A 1966 adventure thriller starring Cornel Wilde. Set in colonial Africa, Wilde plays a hunting guide known only as the Man who is kidnapped along with his Great White Hunter clients and Token Black fellow guide by a local African tribe. After everyone else is killed in horrific ways, the Man is set loose from the village to be hunted and killed for the tribe's hunters' amusement. However, his craftiness and deadliness are more than they're expecting...An artifact of a pre-political correct era with some very dated views of Africa, the film nonetheless features some stunning photography and even a few positive messages about interracial harmony. Also of note is that the main character hardly talks and the African dialogue is untranslated, giving the film a very primal focus on the horrific nature of the hunt as opposed to dialogue.Mel Gibson's Apocalypto has more than a few plot similarities.
- Hunting the Most Dangerous Game: Played with. It's clear that the tribesmen don't seriously consider The Man to be a worthy game at first and instead just want to kill him on the run for the fun of it. When he in turn kills some of the hunters, they begin seriously pursuing him, but out of a desire for revenge, not for a trophy.
- Mighty Whitey: Wilde's character qualifies, but not in a too obnoxious way. He has clearly been a wilderness guide in the region for a while so his skills in surviving are not completely unrealistic.
- Enforced Method Acting: Wilde contracted dysentery during filming, but decided to keep filming through it as it would add to his fatigued performance.
- Determinator: The Man definitely counts.
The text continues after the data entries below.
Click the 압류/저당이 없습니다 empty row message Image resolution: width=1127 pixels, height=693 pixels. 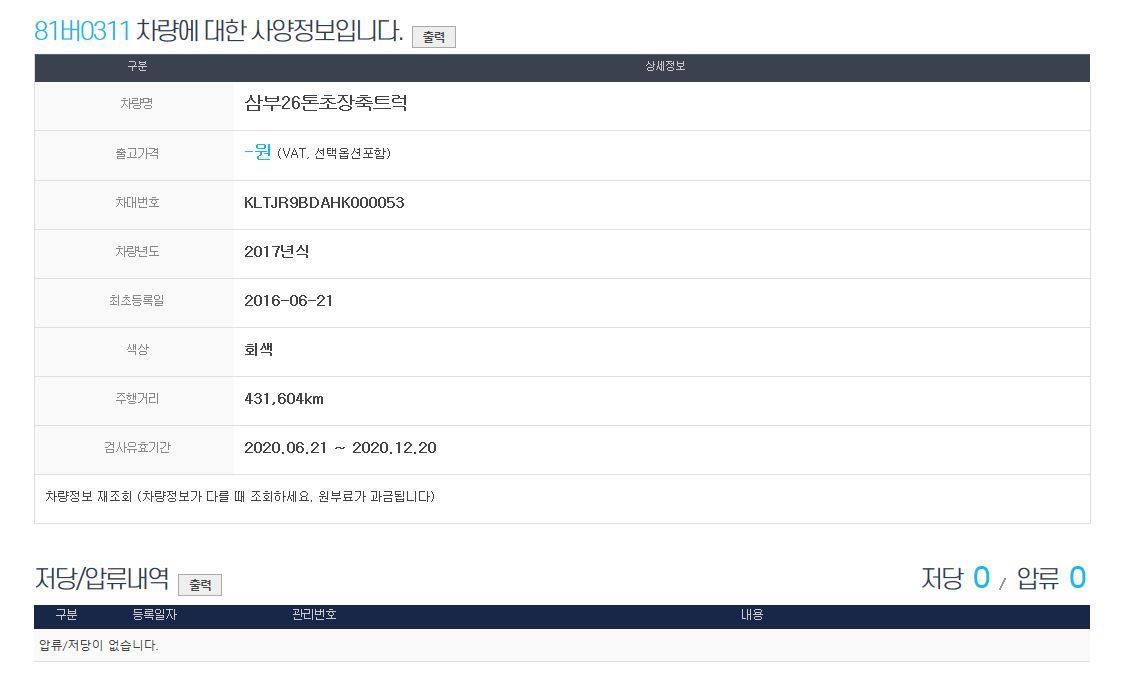tap(99, 645)
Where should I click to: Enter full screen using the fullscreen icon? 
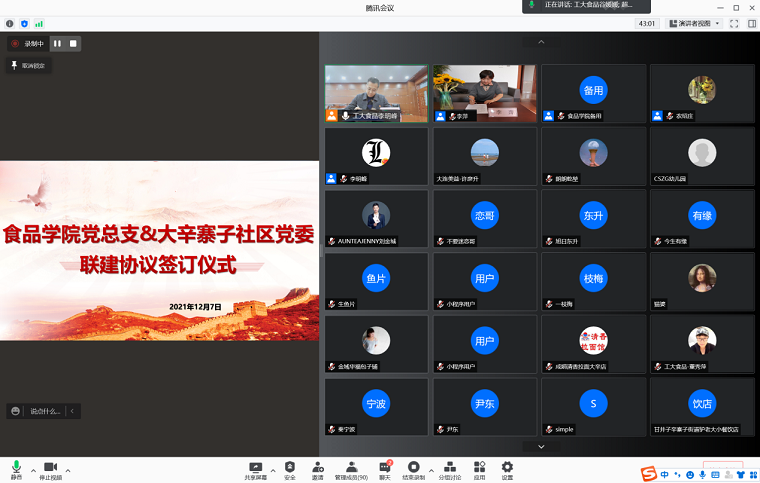[x=735, y=23]
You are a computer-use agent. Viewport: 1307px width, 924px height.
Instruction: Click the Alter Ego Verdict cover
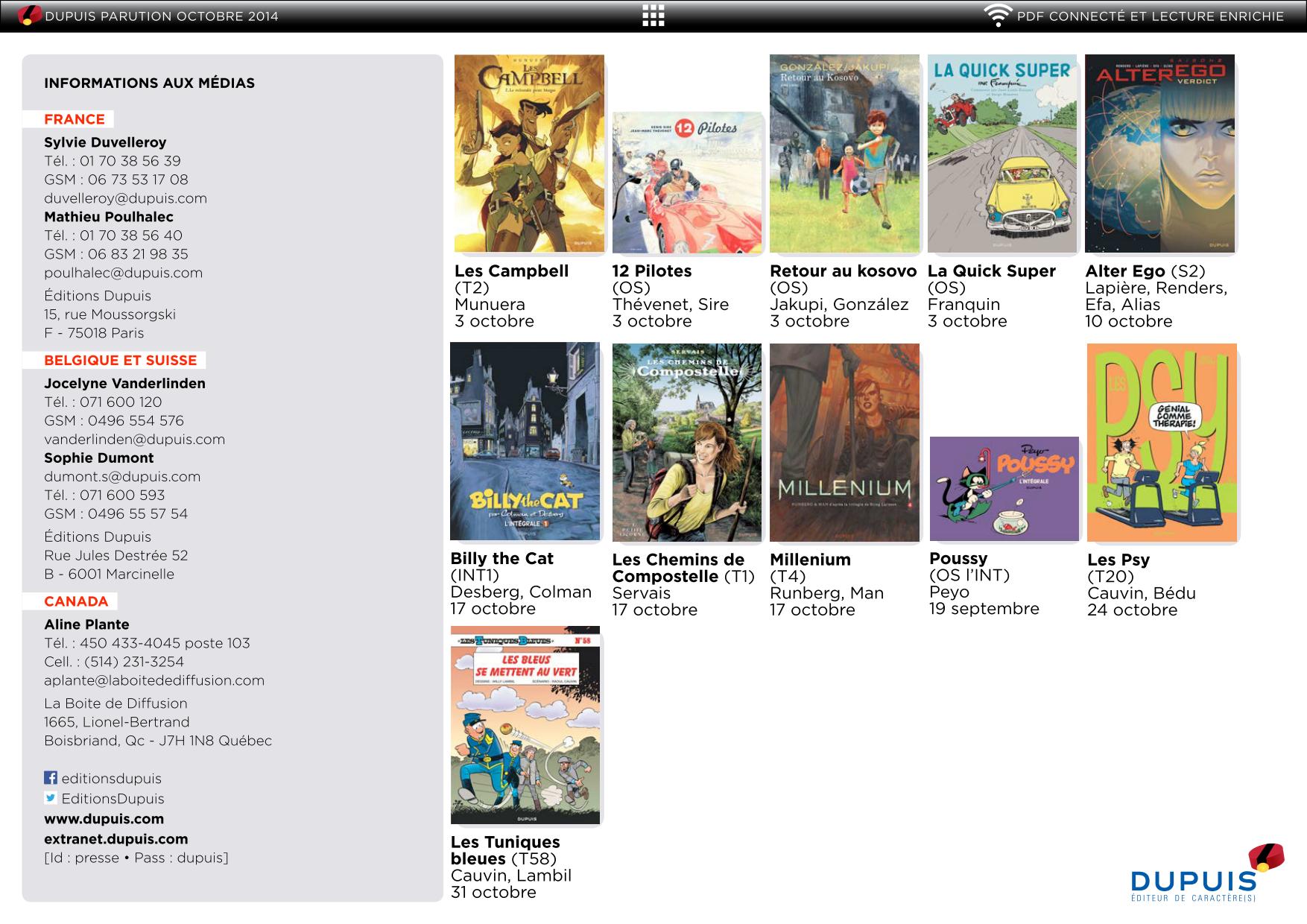(1159, 154)
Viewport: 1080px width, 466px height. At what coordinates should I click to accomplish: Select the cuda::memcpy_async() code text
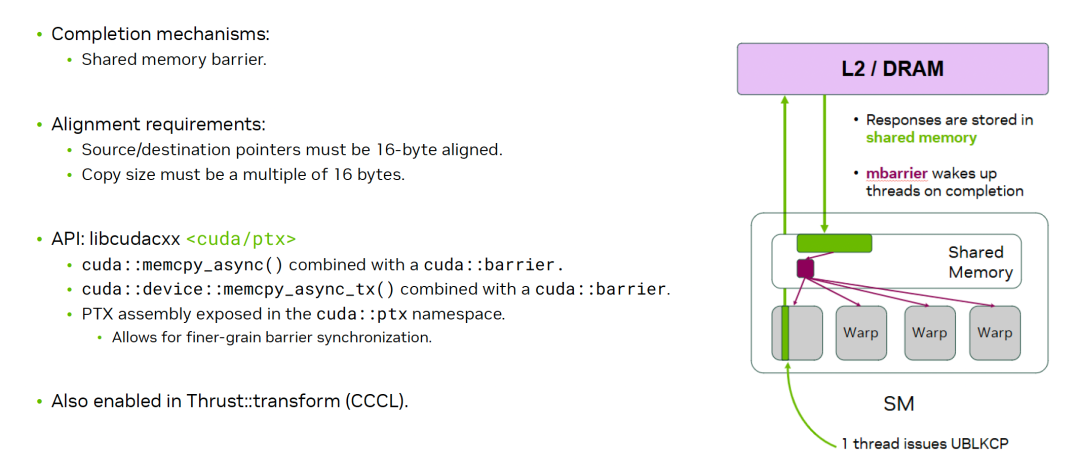(183, 266)
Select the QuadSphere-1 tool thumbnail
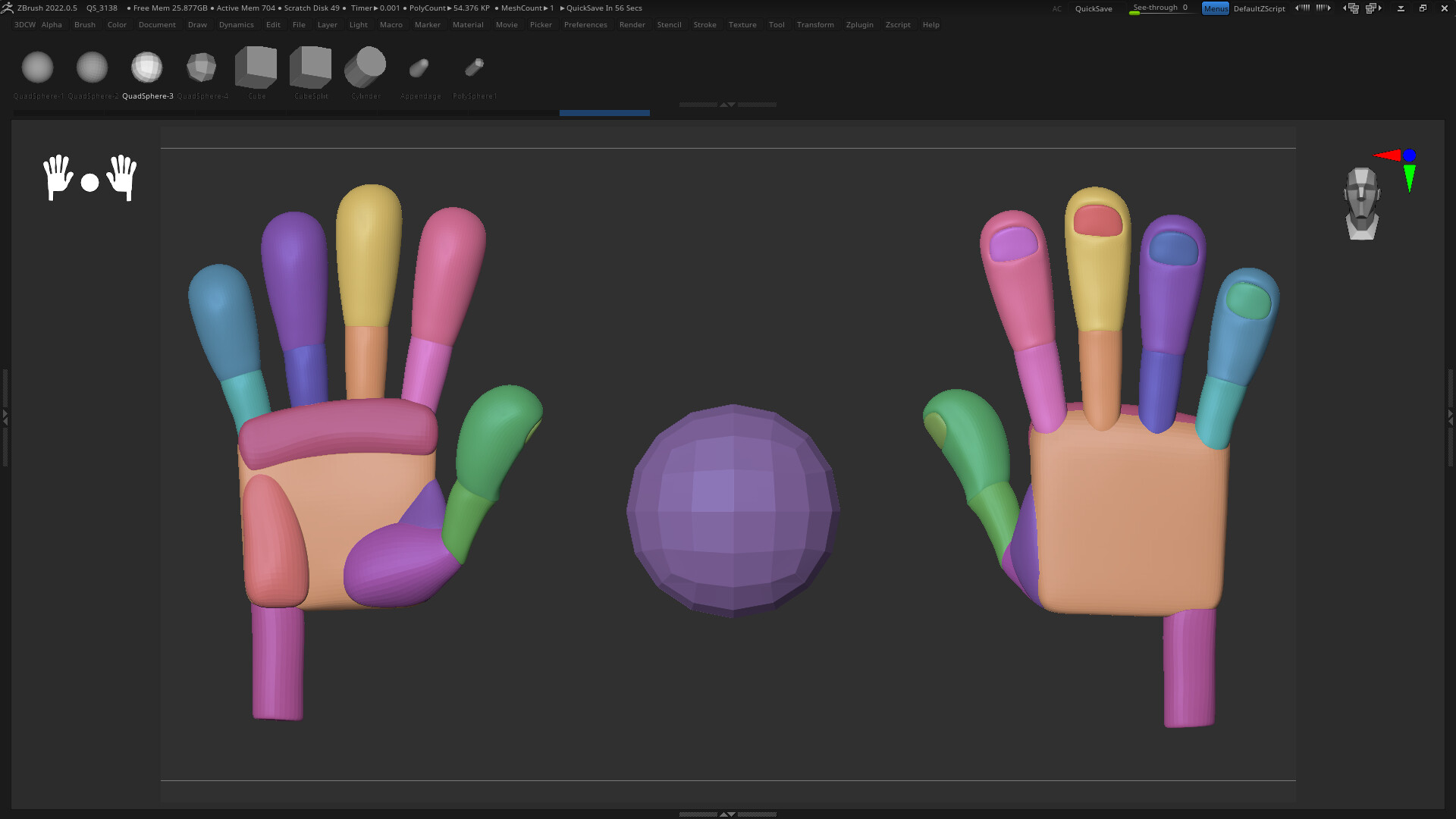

He refuses to lie down and die.
- Likewise, the hunters continue to pursue him, days and days away from their village like they're the human versions of a Super-Persistent Predator.
- Stern Chase: Pretty much the entire movie.
- Very Loosely Based on a True Story: Supposed based on an incident that occurred to John Colter, a member of the Lewis and Clark expedition. He was pursued by Blackfoot Indians in Wyoming in 1809, killing one and surviving in the wild before making it to a fort at Little Big Horn. Wilde transported the story from the American frontier to Africa and cranked up the body count.
- Worthy Opponent: Although he spends the film in a narrow-minded, rage-filled pursuit of the Man, the leader of the hunters exchanges a brief salute to the Man once he reaches the fort at the end of the movie.